Há 30 anos era lançado Farda, fardão, camisola de dormir de Jorge Amado
08/10/2009 at 20:52 Deixe um comentário
Fábula para acender uma esperança
Romance, 1979 | Posfácio de Eduardo Portella
Em 1940, o exército alemão soma vitórias pela Europa. Entre elas, a tomada da cidade de Paris. No Brasil, repressão e tortura são práticas correntes do Estado Novo, regime instituído por Getúlio Vargas em 1937, então ainda simpático ao projeto nazista de Hitler.
É neste panorama geopolítico internacional e brasileiro que morre, na capital francesa, o poeta romântico e boêmio Antônio Bruno. Com isso, abre-se uma vaga na Academia Brasileira de Letras, fato que vai desencadear uma verdadeira guerra nos meios intelectuais do Rio de Janeiro.

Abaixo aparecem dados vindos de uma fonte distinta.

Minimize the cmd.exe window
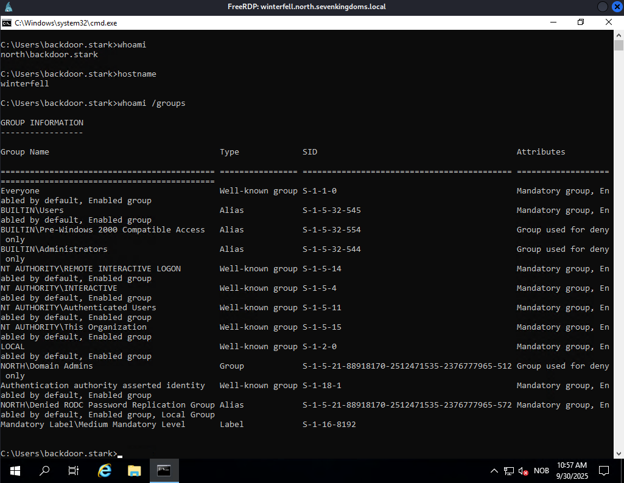 [553, 23]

Estruturado em capítulos breves, como um espirituoso folhetim, Farda, fardão, camisola de dormir faz uso de um humor ferino e do ritmo caudaloso da escrita do autor para, a partir de um caso localizado e particular, abordar assuntos universais e mais abrangentes.
A acirrada disputa entre os literatos pode ser comparada, com certa licença poética, à guerra travada em terras européias. De um lado, está o coronel Agnaldo Sampaio Pereira, simpatizante do nazismo. Do outro, o general reformado Waldomiro Moreira. A querela prolonga-se por longos quatro meses. Mas os dois candidatos não se equiparam ao estilo e à verve do poeta morto. Tampouco aos princípios humanistas de Bruno. Muito menos ao sucesso que este fazia com as mulheres, como a comunista Maria Manuela.
Como indica o subtítulo original, Fábula para acender a esperança, a narrativa é uma sátira leve e divertida do conservadorismo político da elite, da hipocrisia das tradições familiares e da vaidade intelectual dos literatos.